**Brief:** Can you copy every one of the records below word for word, without changing anything?

**Data for processing:**

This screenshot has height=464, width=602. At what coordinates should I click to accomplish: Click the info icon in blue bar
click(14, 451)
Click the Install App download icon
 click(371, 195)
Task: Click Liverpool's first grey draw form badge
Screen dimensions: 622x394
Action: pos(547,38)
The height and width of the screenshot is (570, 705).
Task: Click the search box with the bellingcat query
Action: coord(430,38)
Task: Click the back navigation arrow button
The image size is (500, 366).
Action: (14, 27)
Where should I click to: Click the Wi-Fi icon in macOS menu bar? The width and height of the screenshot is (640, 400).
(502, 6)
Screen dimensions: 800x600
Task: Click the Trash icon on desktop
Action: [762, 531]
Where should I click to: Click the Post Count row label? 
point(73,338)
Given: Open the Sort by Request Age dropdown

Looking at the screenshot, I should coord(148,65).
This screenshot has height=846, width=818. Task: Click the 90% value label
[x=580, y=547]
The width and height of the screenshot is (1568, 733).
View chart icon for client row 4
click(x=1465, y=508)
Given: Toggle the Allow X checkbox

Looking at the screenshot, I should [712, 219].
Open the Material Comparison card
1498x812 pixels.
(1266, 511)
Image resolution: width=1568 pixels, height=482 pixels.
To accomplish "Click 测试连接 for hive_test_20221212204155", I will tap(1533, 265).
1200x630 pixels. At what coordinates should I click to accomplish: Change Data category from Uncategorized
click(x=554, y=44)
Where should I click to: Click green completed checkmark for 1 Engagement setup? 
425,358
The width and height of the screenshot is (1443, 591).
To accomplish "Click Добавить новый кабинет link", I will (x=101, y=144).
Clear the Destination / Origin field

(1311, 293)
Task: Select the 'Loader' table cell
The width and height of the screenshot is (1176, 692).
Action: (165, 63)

**In response:**
This screenshot has height=464, width=602. At what coordinates should I click to accomplish: Click the info icon in blue bar
click(14, 451)
Click the Install App download icon
 click(371, 195)
Task: Click Liverpool's first grey draw form badge
Screen dimensions: 622x394
Action: pos(547,38)
The height and width of the screenshot is (570, 705).
Task: Click the search box with the bellingcat query
Action: coord(430,38)
Task: Click the back navigation arrow button
The image size is (500, 366).
Action: (14, 27)
Where should I click to: Click the Wi-Fi icon in macOS menu bar? The width and height of the screenshot is (640, 400).
(502, 6)
Screen dimensions: 800x600
Task: Click the Trash icon on desktop
Action: [762, 531]
Where should I click to: Click the Post Count row label? 
point(73,338)
Given: Open the Sort by Request Age dropdown

Looking at the screenshot, I should coord(148,65).
This screenshot has height=846, width=818. Task: Click the 90% value label
[x=580, y=547]
The width and height of the screenshot is (1568, 733).
View chart icon for client row 4
click(x=1465, y=508)
Given: Toggle the Allow X checkbox

Looking at the screenshot, I should [712, 219].
Open the Material Comparison card
1498x812 pixels.
(1266, 511)
Image resolution: width=1568 pixels, height=482 pixels.
To accomplish "Click 测试连接 for hive_test_20221212204155", I will tap(1533, 265).
1200x630 pixels. At what coordinates should I click to accomplish: Change Data category from Uncategorized
click(x=554, y=44)
Where should I click to: Click green completed checkmark for 1 Engagement setup? 
425,358
The width and height of the screenshot is (1443, 591).
To accomplish "Click Добавить новый кабинет link", I will (x=101, y=144).
Clear the Destination / Origin field

(1311, 293)
Task: Select the 'Loader' table cell
The width and height of the screenshot is (1176, 692).
Action: (165, 63)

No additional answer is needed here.